### Description of the task:
Your output consists solely of the lines from the one that contains "Open three-dot menu" to the end of the material, each reproduced exactly; pictures do not belong in it.

Segment Start: Task data

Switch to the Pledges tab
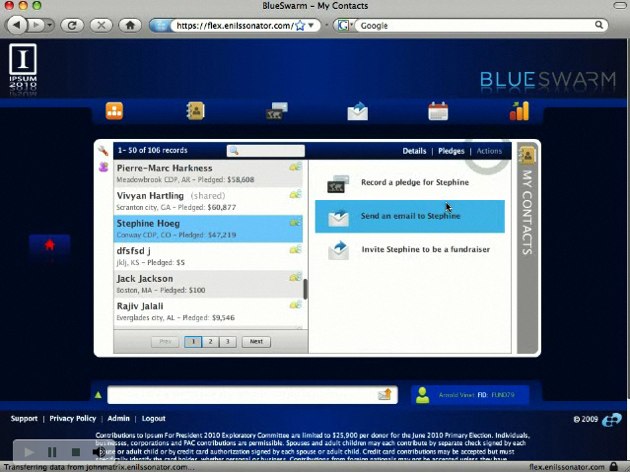Viewport: 630px width, 473px height. tap(451, 151)
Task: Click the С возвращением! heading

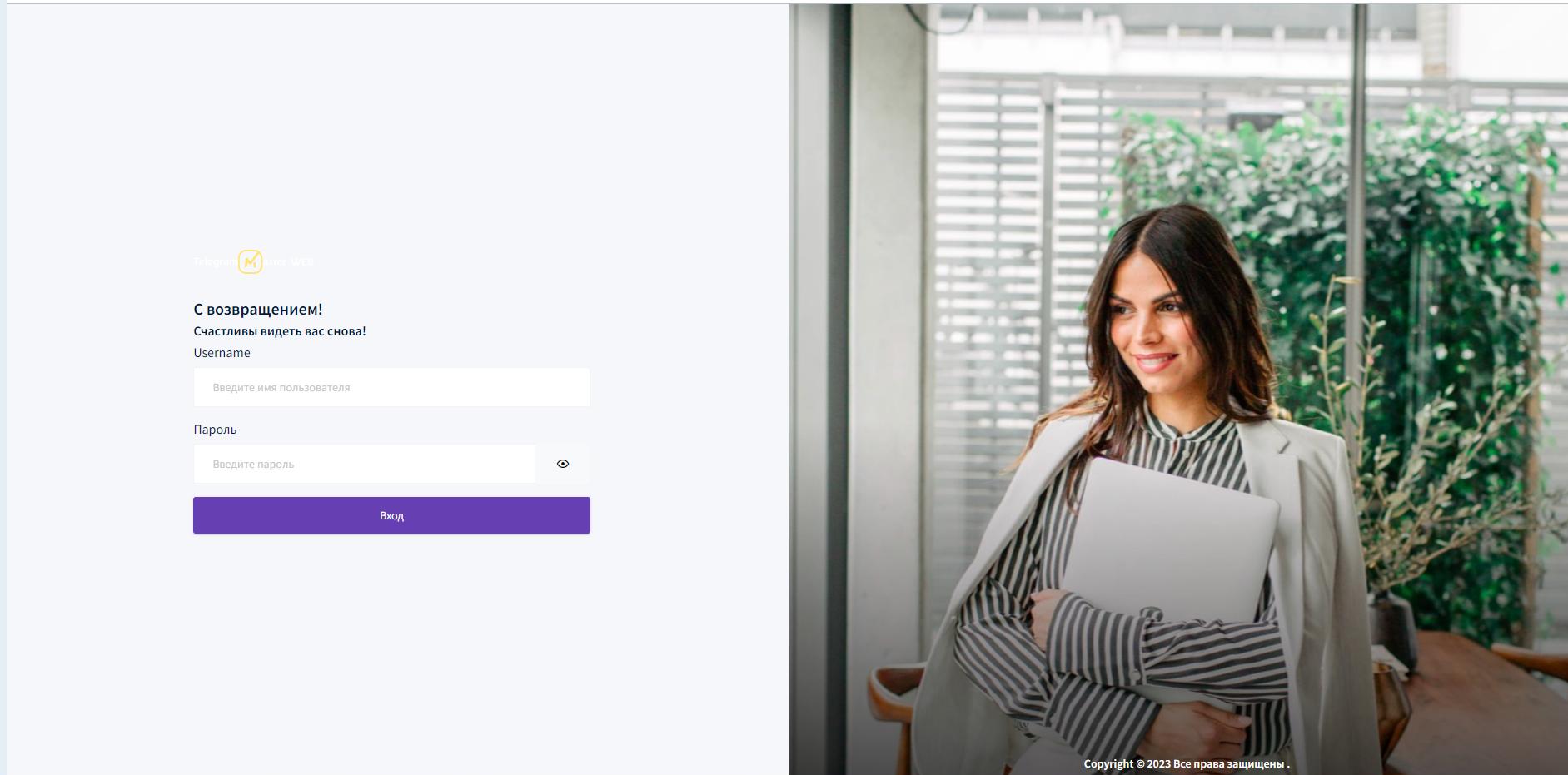Action: point(258,309)
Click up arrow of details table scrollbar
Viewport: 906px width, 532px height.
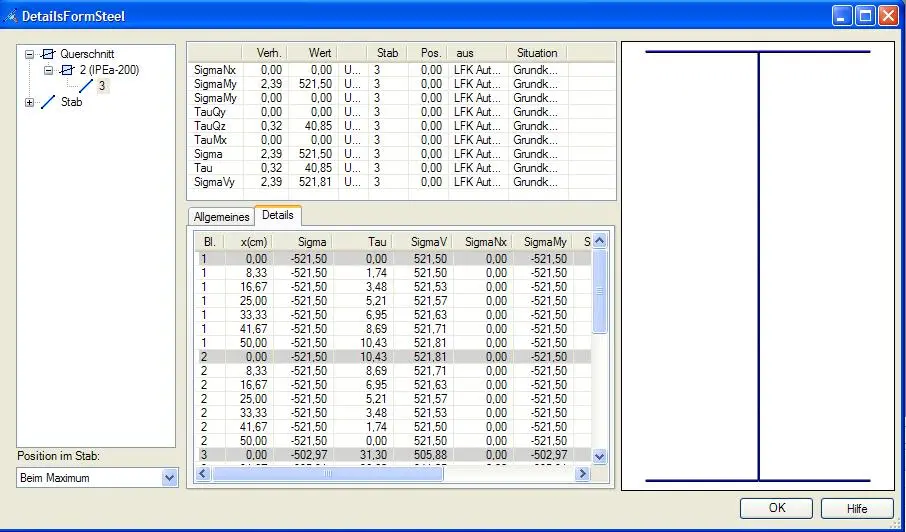tap(600, 241)
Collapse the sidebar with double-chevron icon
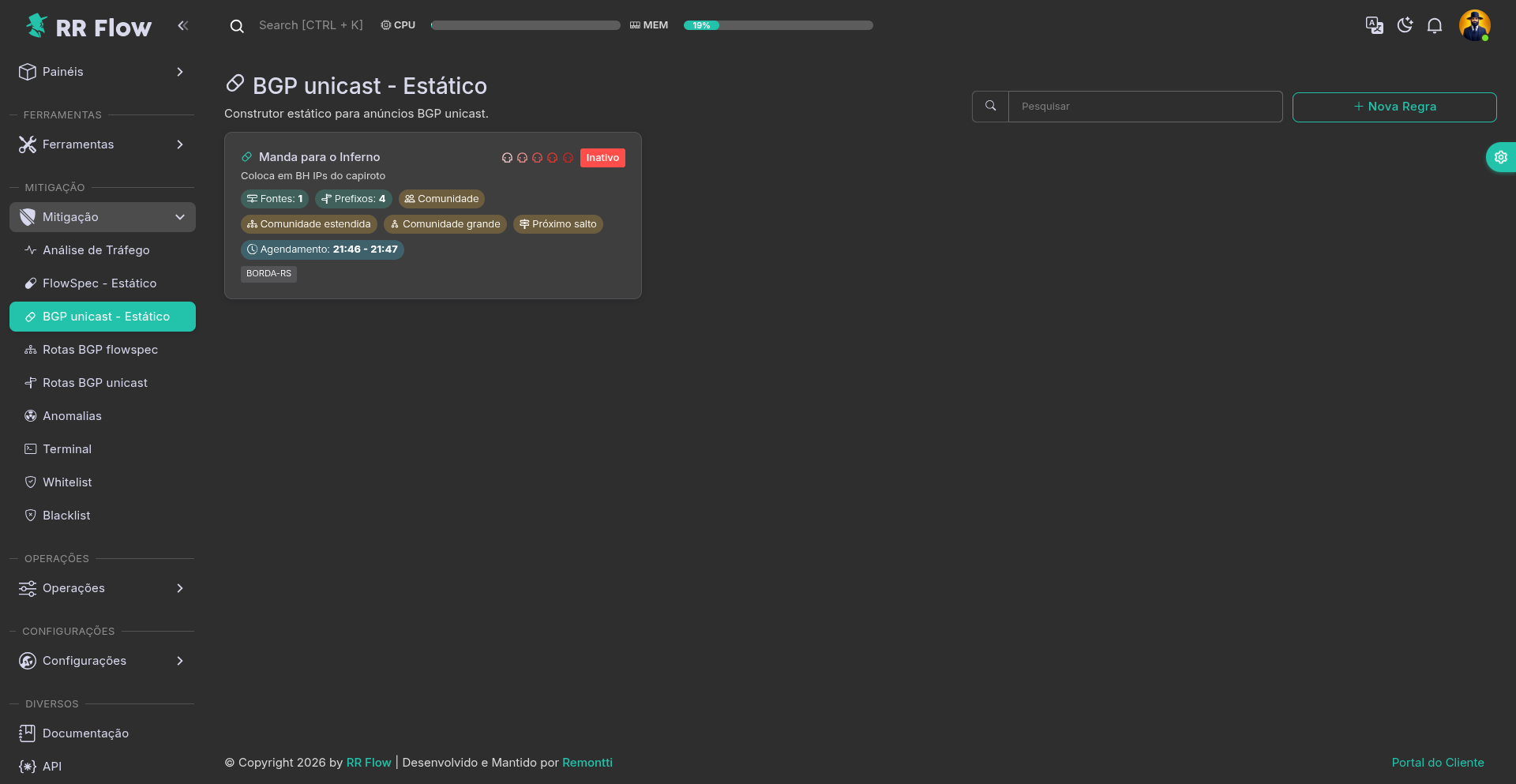The height and width of the screenshot is (784, 1516). click(x=183, y=25)
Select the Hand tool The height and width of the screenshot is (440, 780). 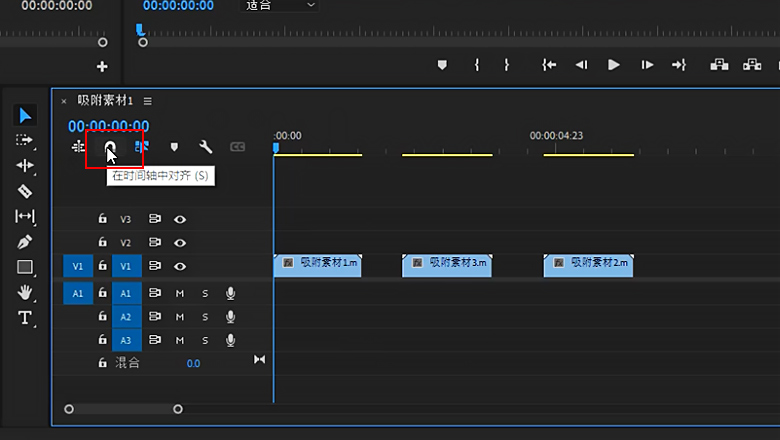point(25,293)
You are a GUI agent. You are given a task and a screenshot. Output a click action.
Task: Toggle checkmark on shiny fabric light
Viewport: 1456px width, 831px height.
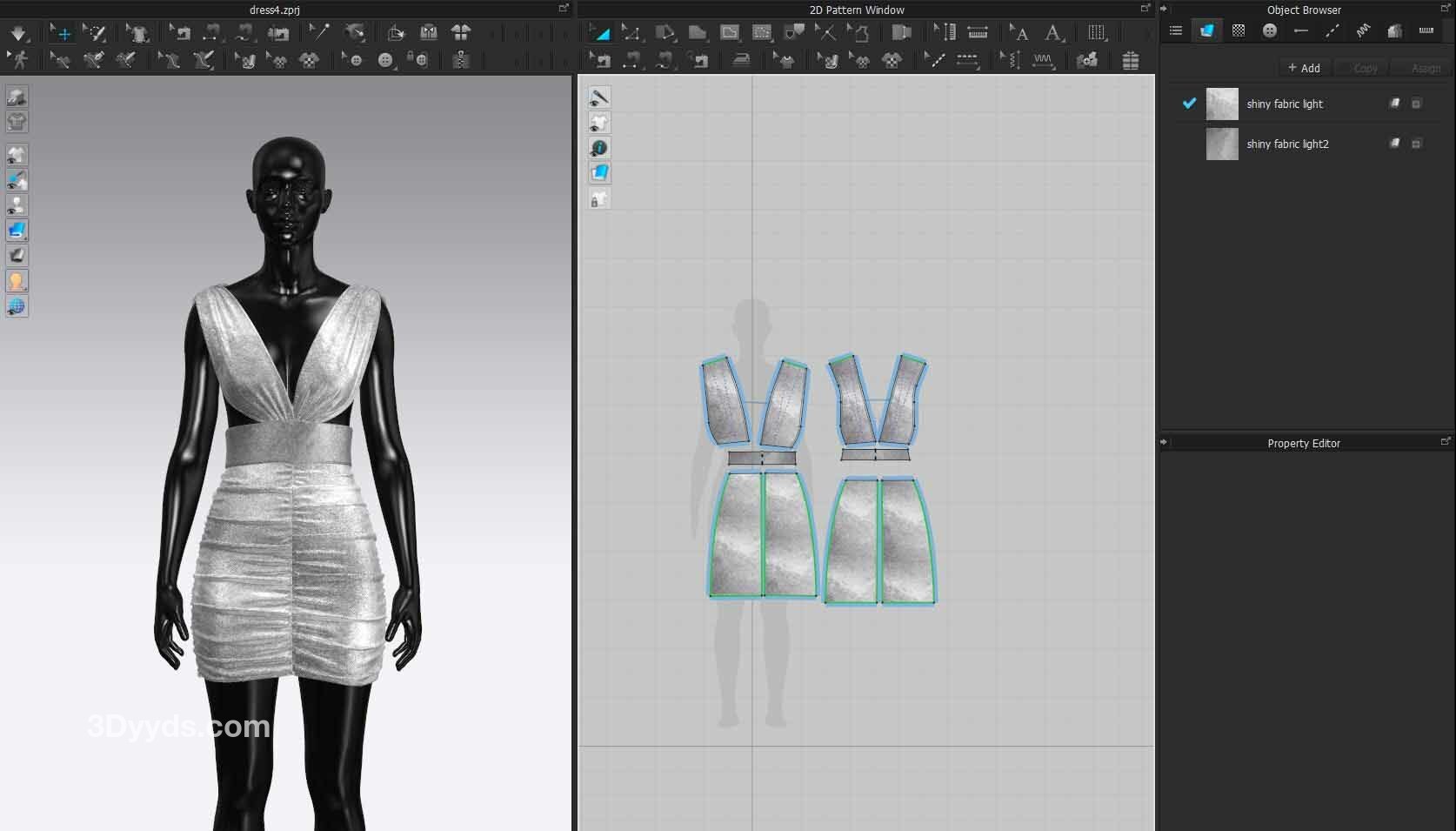point(1189,104)
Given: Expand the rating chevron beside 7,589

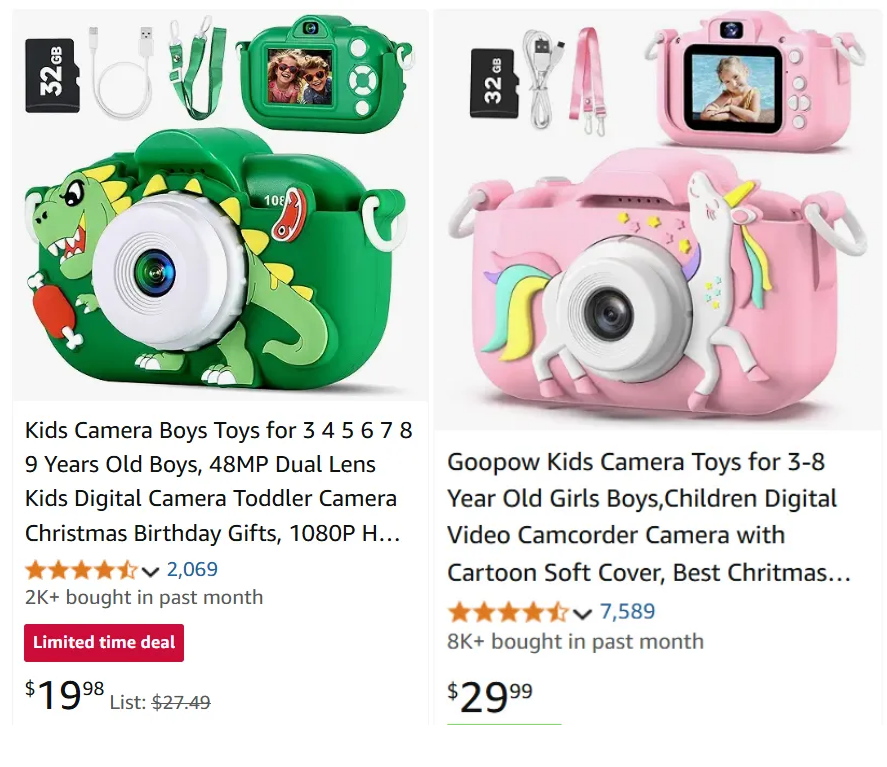Looking at the screenshot, I should (x=582, y=613).
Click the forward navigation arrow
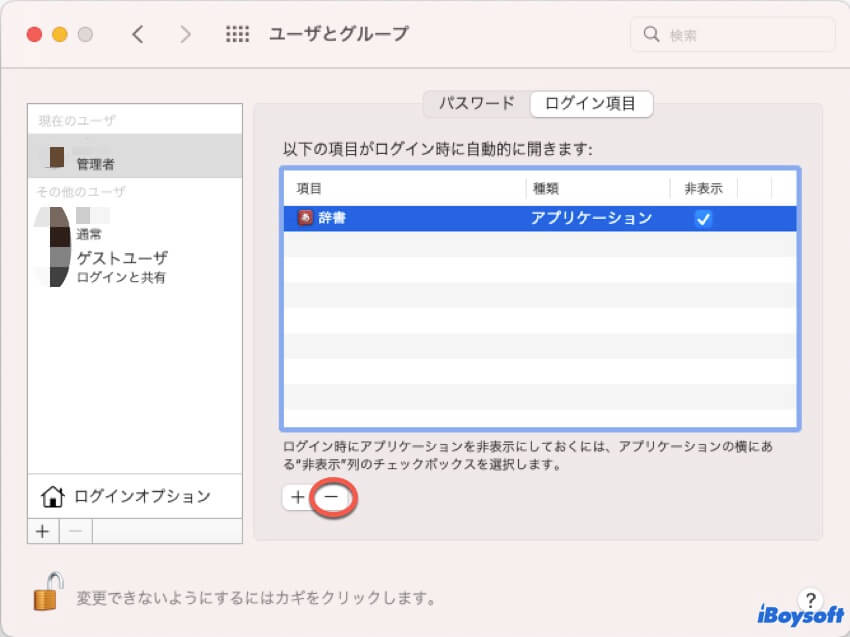This screenshot has width=850, height=637. (185, 34)
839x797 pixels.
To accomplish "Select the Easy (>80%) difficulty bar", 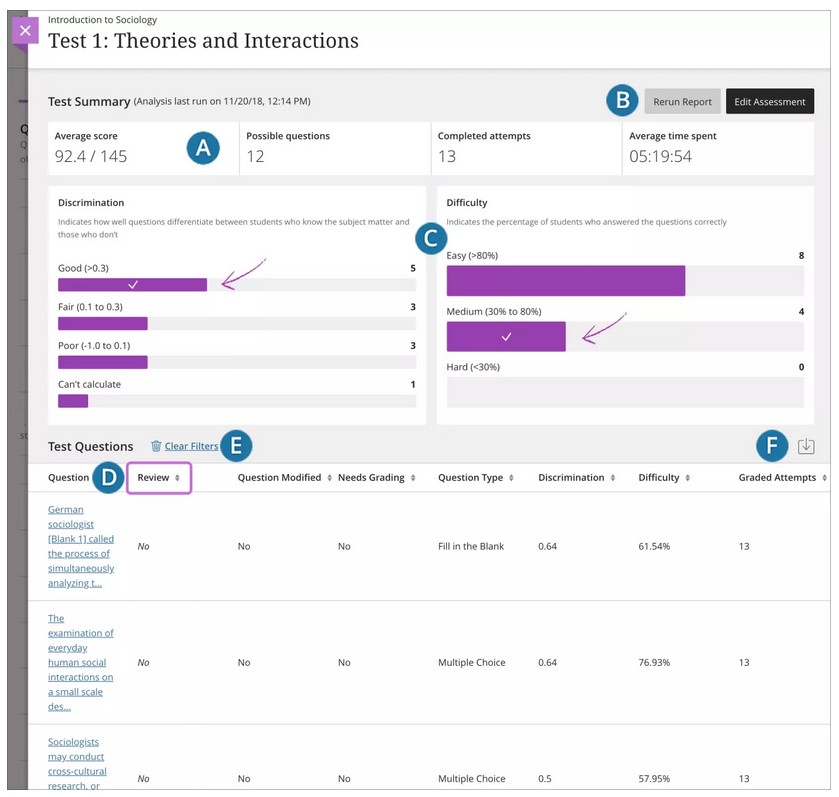I will point(565,281).
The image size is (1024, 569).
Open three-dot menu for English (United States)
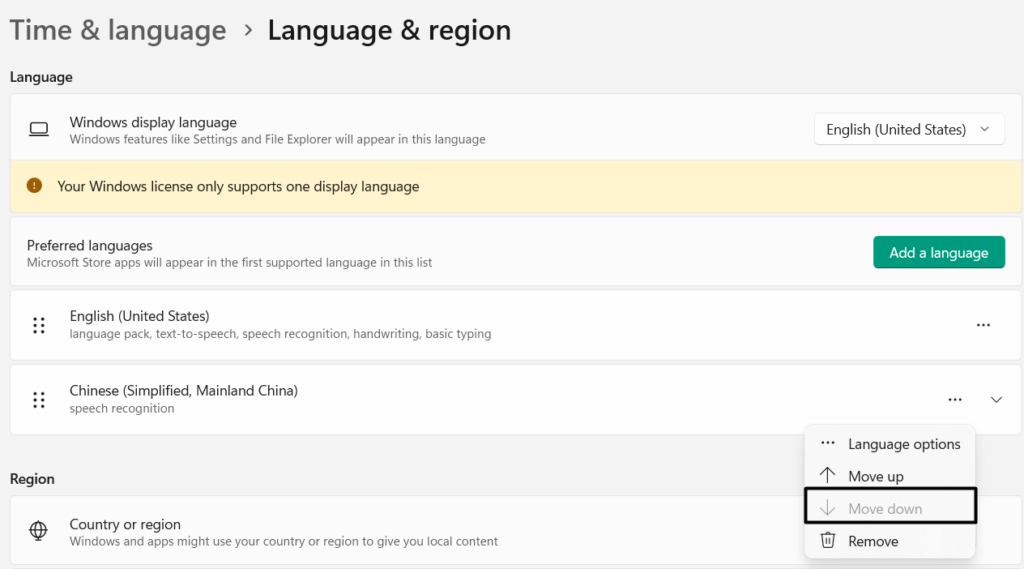[x=982, y=325]
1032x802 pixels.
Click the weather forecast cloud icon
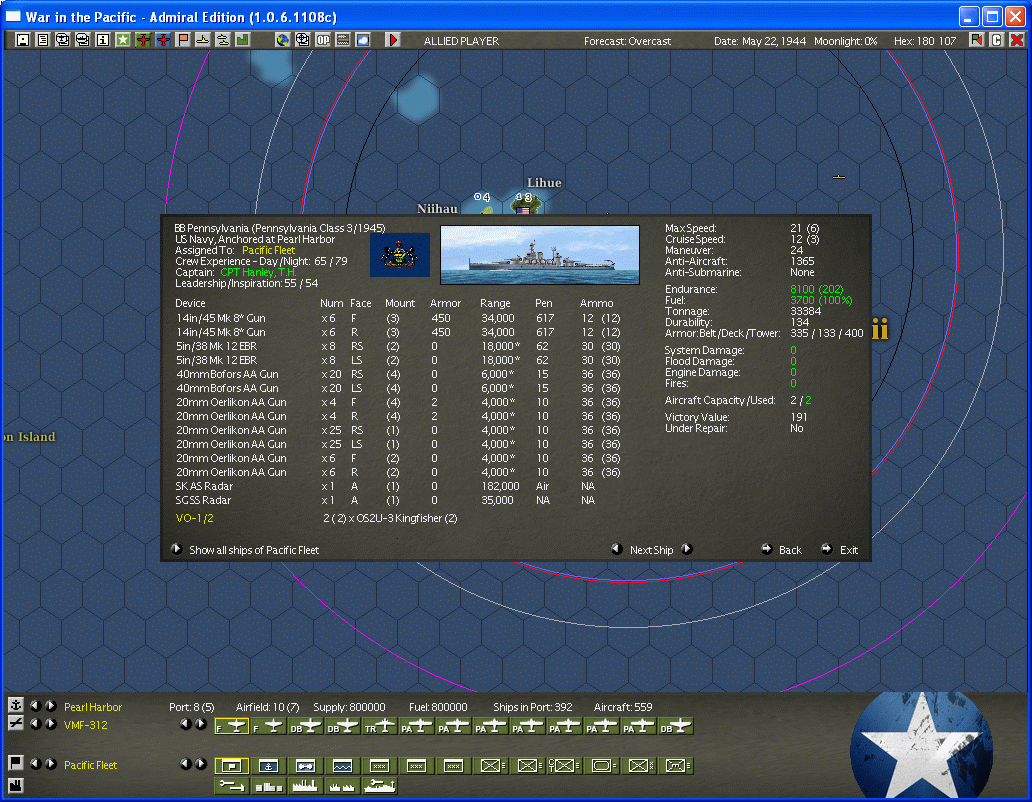[x=364, y=41]
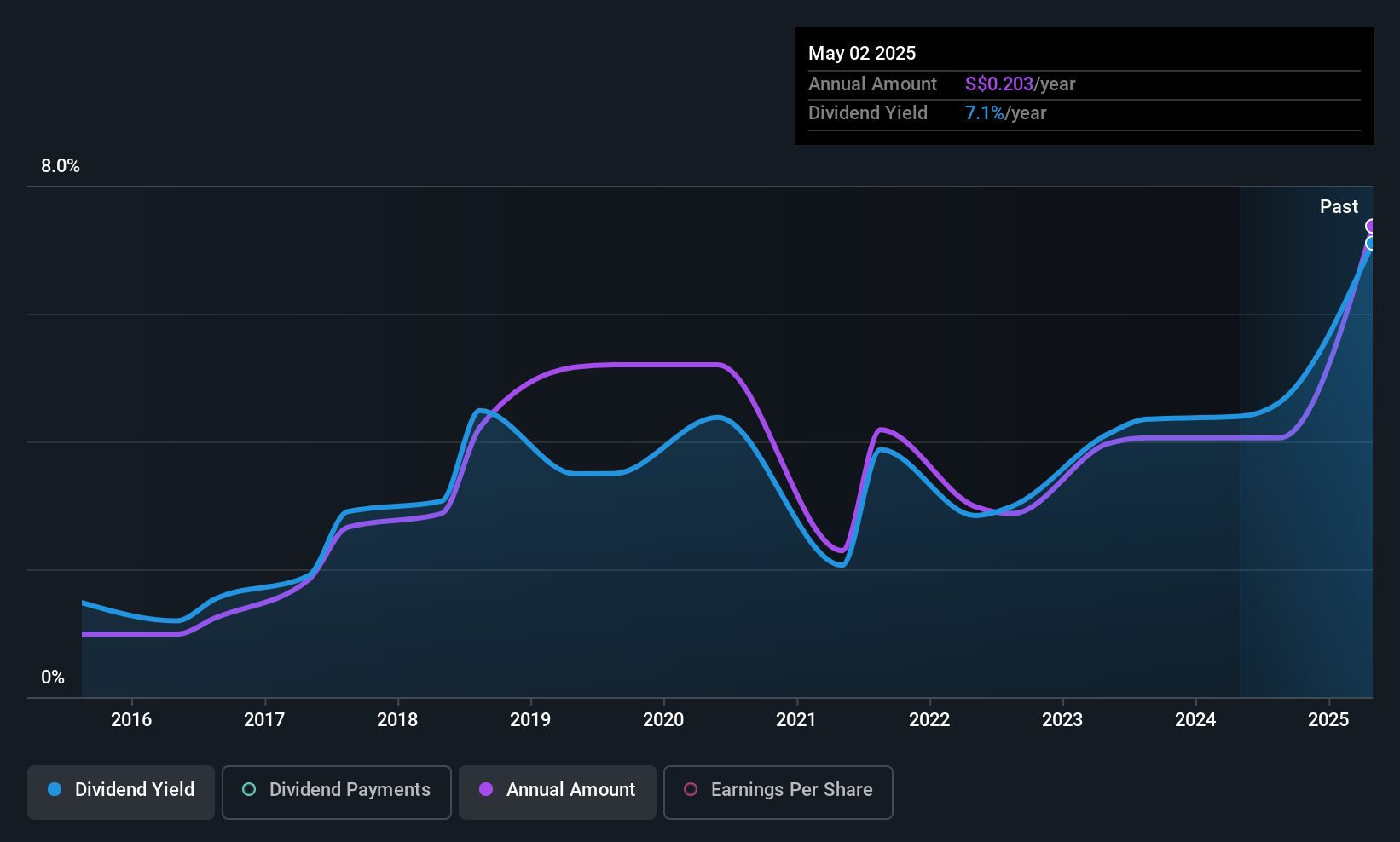This screenshot has width=1400, height=842.
Task: Click the 8.0% y-axis label
Action: [61, 166]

Segment End: Task data

### Expected output:
Open three-dot menu for English (United States)
[x=982, y=325]
1032x802 pixels.
Click the weather forecast cloud icon
[x=364, y=41]
This screenshot has width=1400, height=842.
Task: Click the 8.0% y-axis label
Action: [61, 166]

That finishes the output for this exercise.